The big networking related news recently was the exhaustion of IPv4 Address space. Public news reports stated that IPv4 Addresses has exhausted and that no more IPv4 addresses are available. What really happened is that the last 5 sets of IPv4 addresses blocks available were allotted to the regional Internet registries who will then allocate the address to users based on requests and other factors. Though all these blocks combined have a possible 80 million addresses, they possibly will last for 3 months at the current rate of allocation(1).

This does not mean that IPv4 will disappear immediately from use. Both addressing schemes are expected to coexist for some time before IPv6 takes over completely. It has even been suggested that content providers must support IPv6 by early 2012 so as to cater to the needs of customers who use IPv6(2). These factors necessitated the move to IPv6 and now almost all enterprise level network device vendors supports IPv6 addressing and routing along with IPv4, thus making possible a seamless transition.

The advantage of IPv6 itself is the reason for its existence – unlimited number of IP addressing space available which IPv4 cannot provide. At some point during the Internet boom, the possible exhaustion of IPv4 address, numbering to 2^32, which is almost 4 billion addresses, was identified. This prompted IETF to work on and develop Internet Protocol version 6. IPv6 uses 128 bit addresses, thus providing 2^128 possible addresses. That is..? I do not know..I think inexhaustible is the answer.
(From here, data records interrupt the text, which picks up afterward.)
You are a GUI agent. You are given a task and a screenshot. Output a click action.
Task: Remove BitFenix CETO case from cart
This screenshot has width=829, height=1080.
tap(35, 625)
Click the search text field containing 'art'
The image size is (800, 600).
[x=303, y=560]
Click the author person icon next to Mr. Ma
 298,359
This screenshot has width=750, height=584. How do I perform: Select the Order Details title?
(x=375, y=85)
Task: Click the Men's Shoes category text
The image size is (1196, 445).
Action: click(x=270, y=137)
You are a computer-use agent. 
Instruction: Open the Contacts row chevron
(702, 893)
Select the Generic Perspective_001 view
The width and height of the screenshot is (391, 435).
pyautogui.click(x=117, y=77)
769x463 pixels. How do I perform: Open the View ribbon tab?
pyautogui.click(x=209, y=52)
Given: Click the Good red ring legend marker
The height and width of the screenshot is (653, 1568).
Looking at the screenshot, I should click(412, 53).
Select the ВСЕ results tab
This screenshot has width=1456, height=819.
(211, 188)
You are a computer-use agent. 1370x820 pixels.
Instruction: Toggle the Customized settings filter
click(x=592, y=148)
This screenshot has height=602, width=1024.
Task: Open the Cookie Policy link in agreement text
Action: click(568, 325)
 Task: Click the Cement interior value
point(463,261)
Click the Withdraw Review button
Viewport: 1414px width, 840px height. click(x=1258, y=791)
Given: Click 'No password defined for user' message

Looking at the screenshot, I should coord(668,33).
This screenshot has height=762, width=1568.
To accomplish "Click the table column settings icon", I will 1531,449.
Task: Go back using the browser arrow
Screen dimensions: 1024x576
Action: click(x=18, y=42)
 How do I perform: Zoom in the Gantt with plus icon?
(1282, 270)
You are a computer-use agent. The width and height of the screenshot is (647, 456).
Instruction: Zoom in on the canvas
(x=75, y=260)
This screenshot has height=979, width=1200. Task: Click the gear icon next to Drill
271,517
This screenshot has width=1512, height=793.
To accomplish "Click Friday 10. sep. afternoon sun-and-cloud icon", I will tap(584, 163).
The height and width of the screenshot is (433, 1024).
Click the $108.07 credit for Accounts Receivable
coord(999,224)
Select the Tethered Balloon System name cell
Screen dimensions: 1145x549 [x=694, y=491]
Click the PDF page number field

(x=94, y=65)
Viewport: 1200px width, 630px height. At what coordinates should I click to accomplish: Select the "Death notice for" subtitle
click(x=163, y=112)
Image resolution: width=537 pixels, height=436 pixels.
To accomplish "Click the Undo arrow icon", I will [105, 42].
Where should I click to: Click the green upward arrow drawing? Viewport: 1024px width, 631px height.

Let me not delve into the use of IPv6 or its technicalities as this is one technology that kept falling into the limelight every time an IPv4 Addresses block was allocated or a vendor started supporting the technology. For those who would like to know more, some good resources are:

Traffic Analytics and IPv6 :

When networks migrate to IPv4, it is also important that the monitoring software and technologies too support reporting on IPv6 routed traffic. SNMP, NetFlow and packet capture are the primary the major technologies available today for bandwidth monitoring and traffic analytics. SNMP MIBs with IPv6 support are already available from many vendors and packet capture does not need any specific support as packet information is read as it is.

NetFlow version 9 is Cisco’s new and advanced version of NetFlow export, which allows a high level of flexibility to flow based reporting. The version allows users to add custom fields, define key fields and modify the exported flow information to have only specific data. All this, finally to have a Flexible NetFlow export with custom specifications. It is over this NetFlow version that reporting and export of IPv6 fields is supported thus moving NetFlow too to the IPv6 ready state.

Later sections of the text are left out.